スナックのカウンターでぼんやりしていると、突然ラッコが現れた。

現在は三重の鳥羽水族館と福岡のマリンワールド海の中道にしかいないはずのラッコが、なんで東京の小さな町のスナックにいるのだろう?

カンカンカンカン! 石で貝を割っているような高い音が響く。それは耳障りな音ではなく、むしろ心地よい音だった。

 目的があるから、弾丸は速く飛ぶ。

1985年頃のPARCOの広告はこんなコピーで展開していたというのを本で読んだことがある。PARCOと弾丸。距離がある。街の人もショップ店員も「弾丸?」となっただろう。しかし、目的がある人で、開店直後は混雑する。だと広告コピーにならない。

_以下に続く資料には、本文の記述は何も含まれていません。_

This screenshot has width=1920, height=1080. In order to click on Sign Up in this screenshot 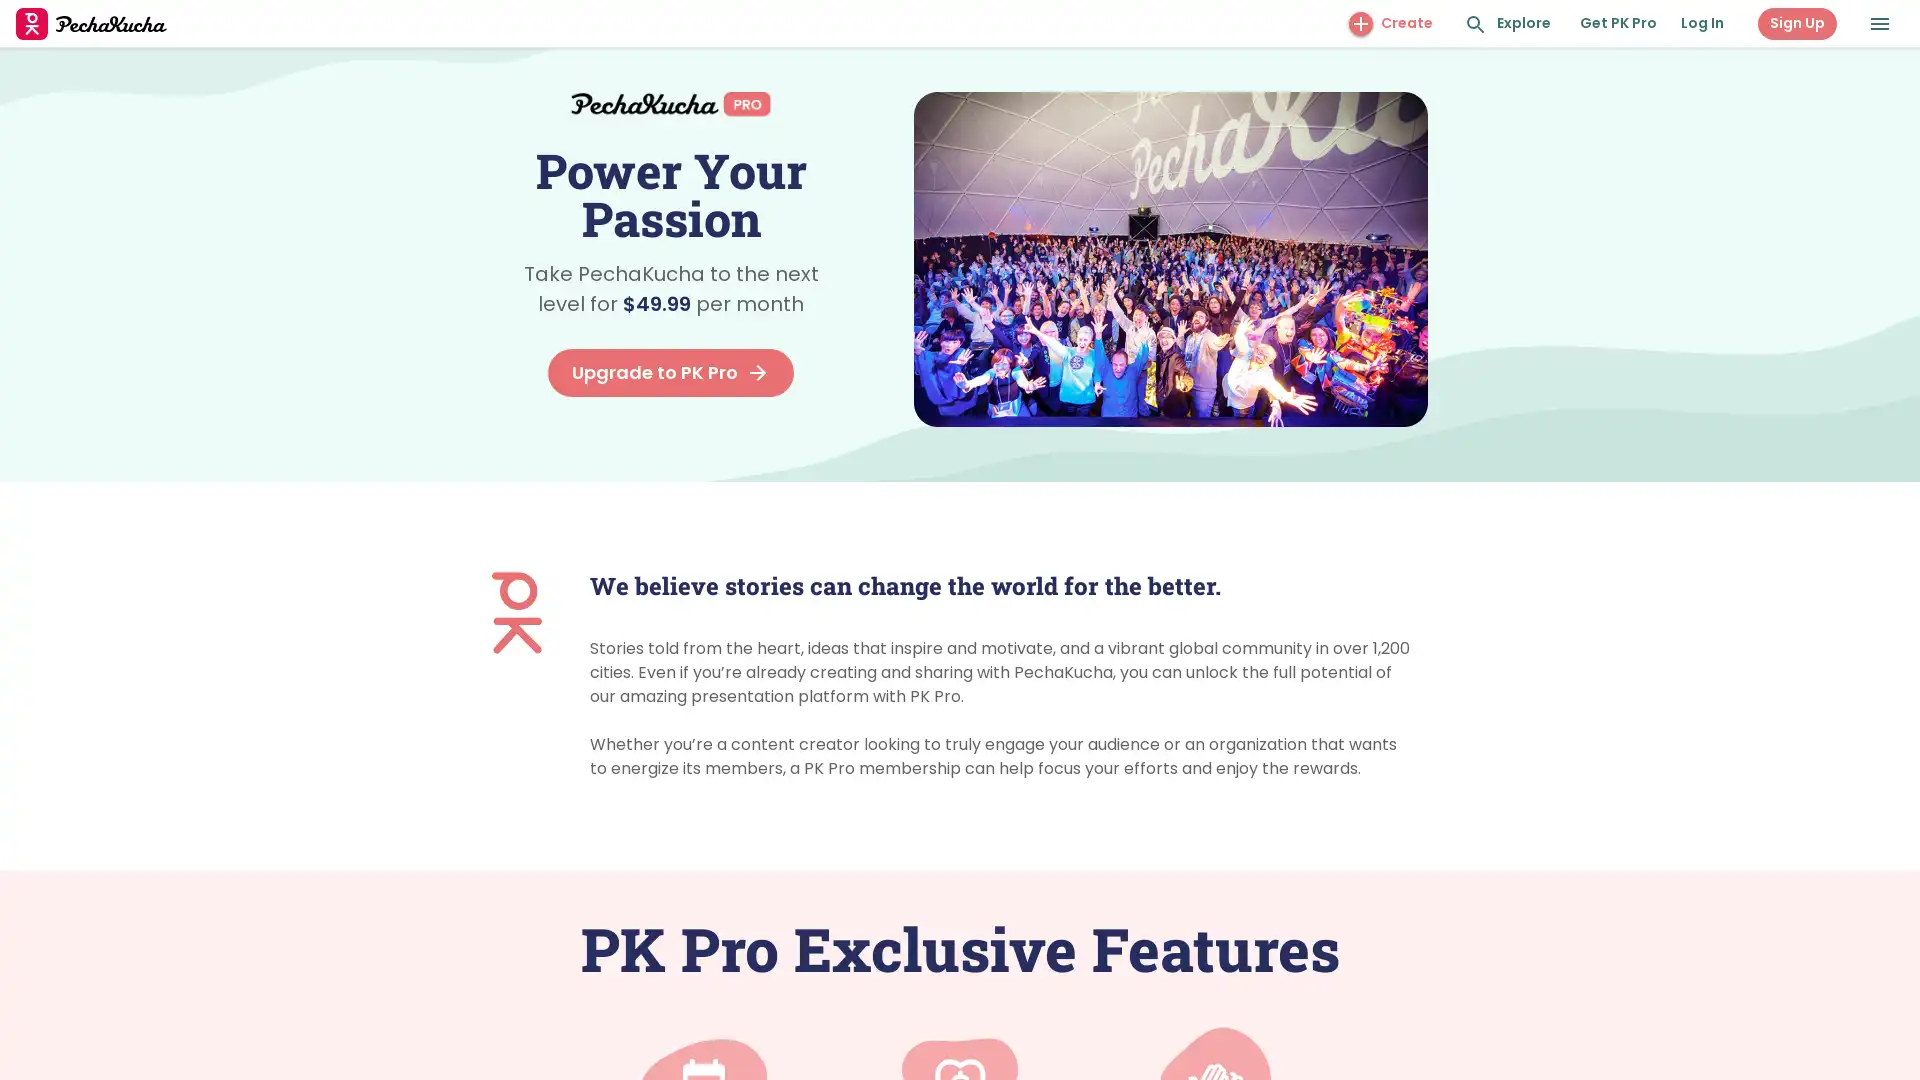, I will do `click(1797, 23)`.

なんで39年前の古典を思い出したかというとスナックに突如現れたラッコが店内に響かせる音を聴きながら「目的がある音っていいなぁ」と思ったからだ。

 目的がある音は、呼吸とシンクロする。

大工さん、寿司職人、運転手、農家、そしてラッコもラッパーも、何かを変えようとしている人がだす音はリズミカルだし、呼吸を合わせたくなるし、その先のベターワールドを期待させてくれる。

逆に目的もないのに鳴っている音、鳴ってしまっている音というのは不安や不快をうむ。風鈴がたまに鳴るのは夏の風情だが、ベランダや玄関先でよく分からないものがチリンとかバタンとか鳴ったら器物破損か、おばけか、嫌がらせだろう。くわばらっこ

そう、ラッコの話だ。🦦

カンカンカンカンカンカンカンカン

よーし

カンカンカンカンカンカンカンカンカンカンカンカンカン

いいねぇ

息をのむ時間と息をはく時間。緊張と緩和。落語や漫才でも見ているようだ。カウンターの中のラッコは8突きくらいで目的を達成する時もあるし、13突きくらいかかることもある。私もやってみたいが、指を怪我して大騒ぎする未来がみえた。

でかい氷塊に
亀裂が入って
パキッと割れる

高橋名人なら、加藤鷹なら、北斗のケンシロウなら、アイスピックを使わずに指で割れるんだろうなと考えていたら9月になった。